US intelligence officials, meanwhile, have determined that Russia has massed about 70,000 troops near its border with Ukraine and has begun planning for a possible invasion as soon as early next year, according to a Biden administration official, who was not authorised to discuss that finding publicly and spoke on the condition of anonymity.

The risks for Putin of going through with such an invasion would be enormous.

US officials and former American diplomats say while the Russian president is clearly laying the groundwork for a possible invasion, Ukraine’s military is better armed and prepared today than in the past, and that sanctions threatened by the West would do serious damage to the Russian economy.

“What I am doing is putting together what I believe to be, will be, the most comprehensive and meaningful set of initiatives to make it very, very difficult for Mr Putin to go ahead and do what people are worried he may do,” Biden said Friday.

Ukrainian officials have said Russia could invade next month. Ukraine’s defence minister, Oleksii Reznikov, said the number of Russian troops near Ukraine and in Russia-annexed Crimea is estimated at 94,300, and warned that a “large-scale escalation” is possible in January.

Ukraine’s president, Volodymyr Zelenskyy, recently charged that a group of Russians and Ukrainians planned to attempt a coup in his country and that the plotters tried to enlist the help of Ukraine’s richest man, Rinat Akhmetov.

Russia and Akhmetov have denied that any plot is under way, but the Russians have become more explicit recently in their warnings to Ukraine and the United States.

Biden-Zelenskyy call expected

Biden is tentatively also scheduled to speak with Zelenskyy in the coming week.

The Kremlin said on Friday that Putin, during his call with Biden, would seek binding guarantees precluding NATO’s expansion to Ukraine.
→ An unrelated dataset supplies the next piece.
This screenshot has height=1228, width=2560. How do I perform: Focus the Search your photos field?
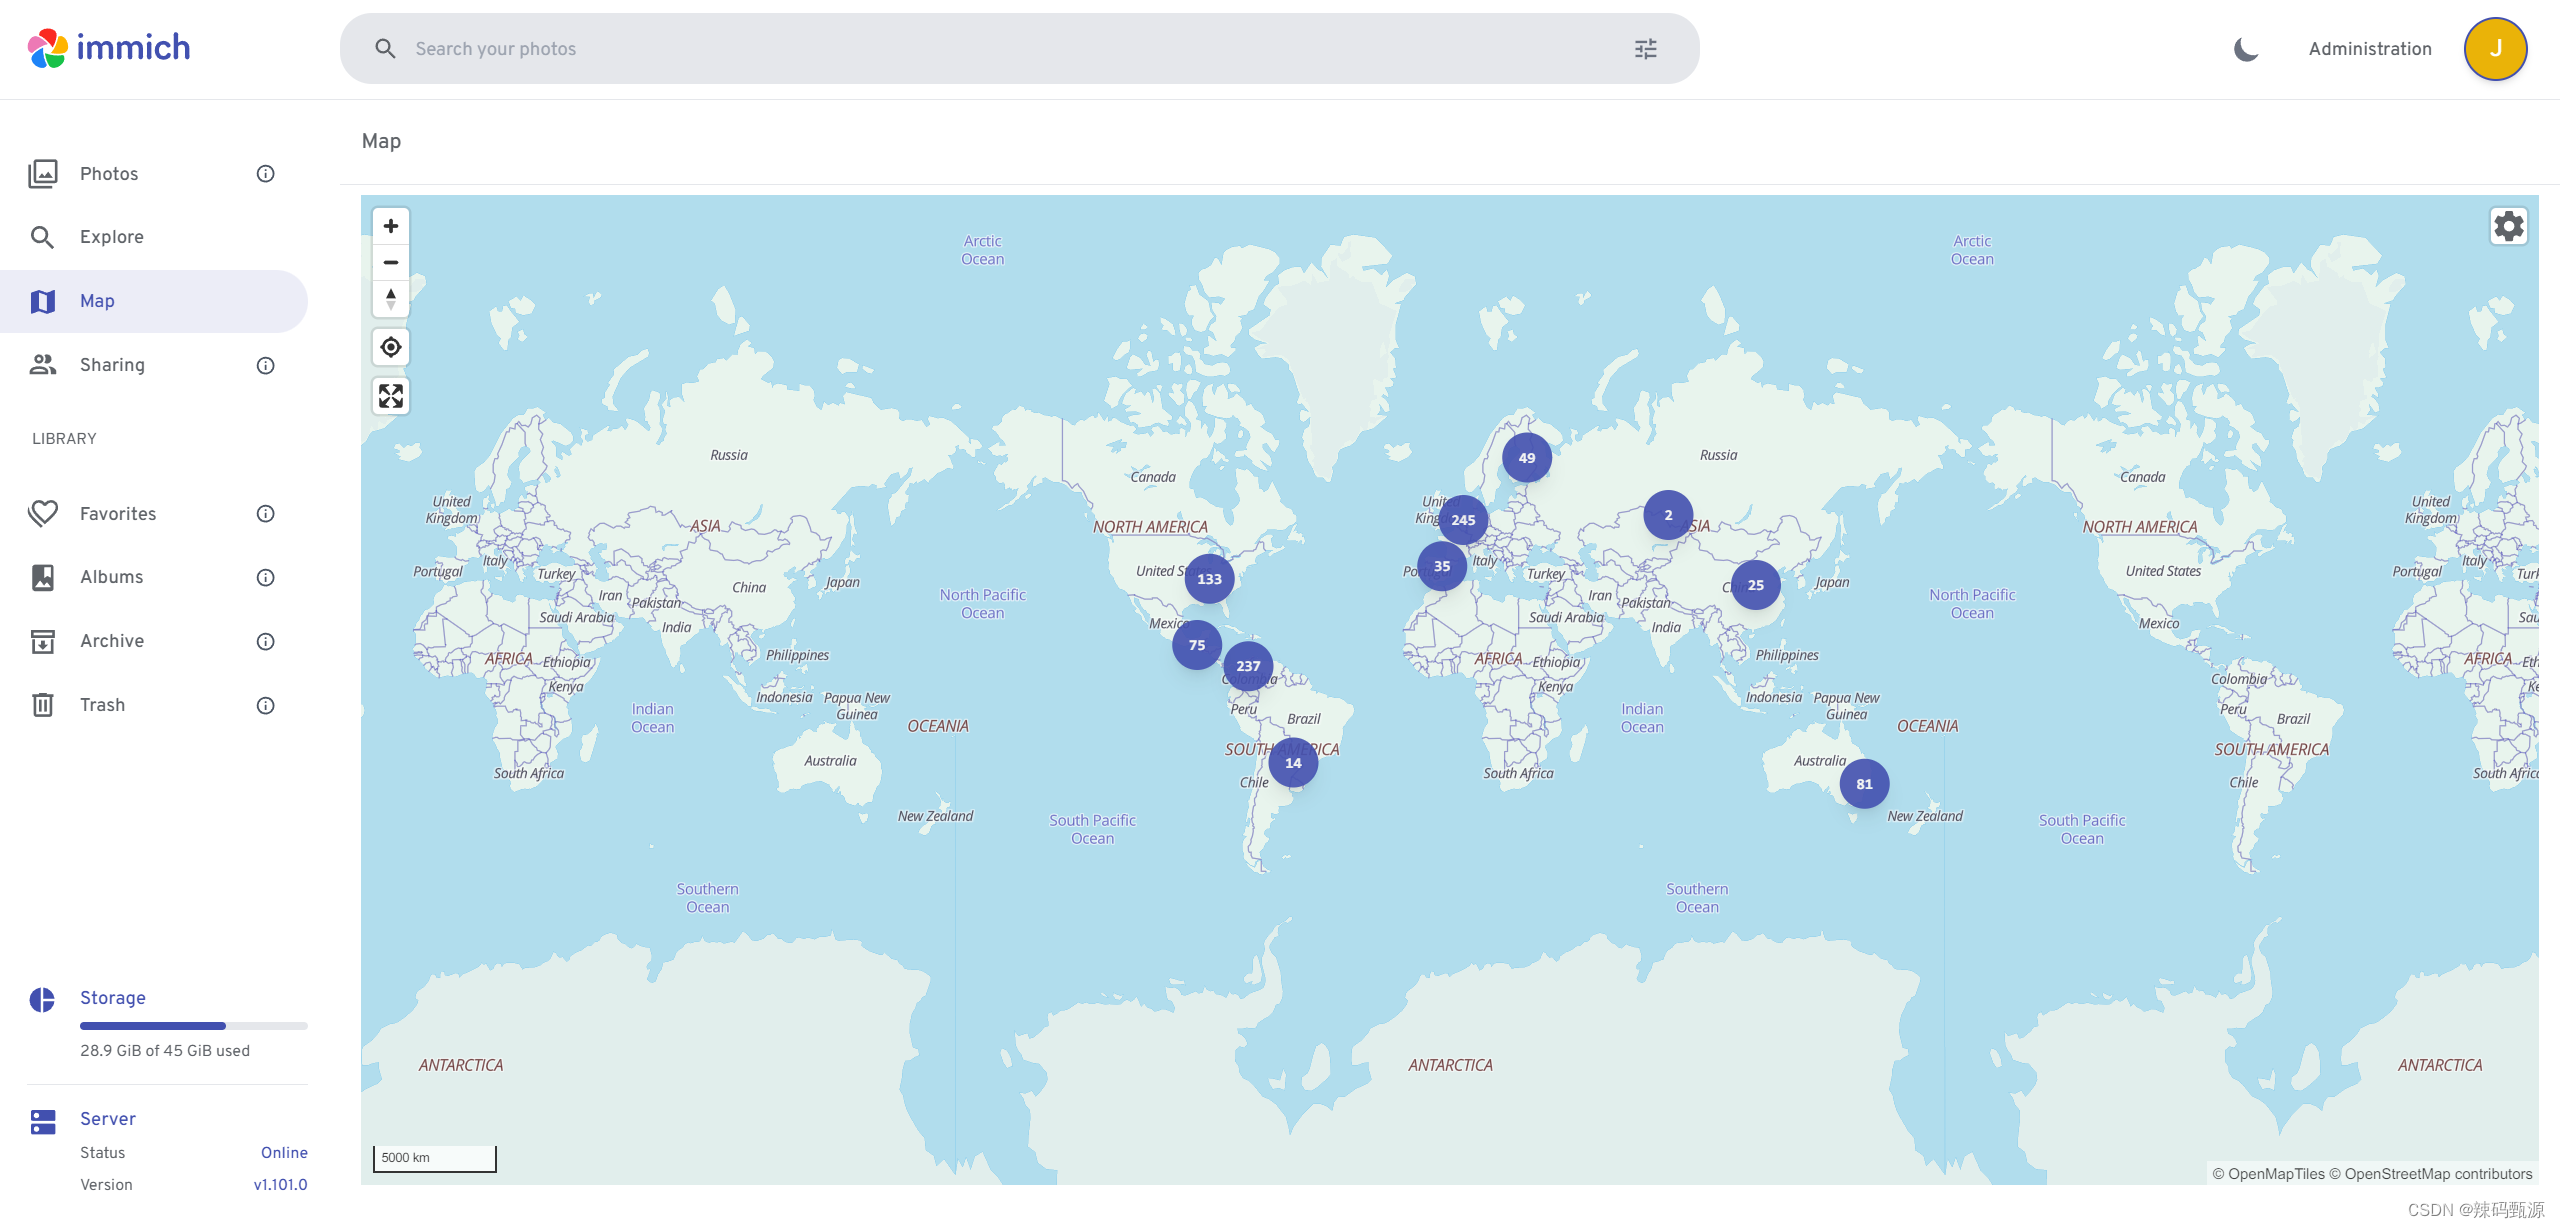[x=1000, y=49]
Biden tried to head off the demand in comments to reporters on Friday before leaving for a weekend stay at Camp David.

 “I don’t accept anyone’s red line,” Biden said.

White House press secretary Jen Psaki said the administration would coordinate with European allies if it moved forward with sanctions. She alluded to Russia’s 2014 annexation of Crimea, the Black Sea peninsula that had been under Ukraine’s control since 1954.

Russia has also backed separatists in eastern Ukraine in a seven-year conflict that has cost more than 14,000 lives.

“We know what President Putin has done in the past,” Psaki said. “We see that he is putting in place the capacity to take action in short order.”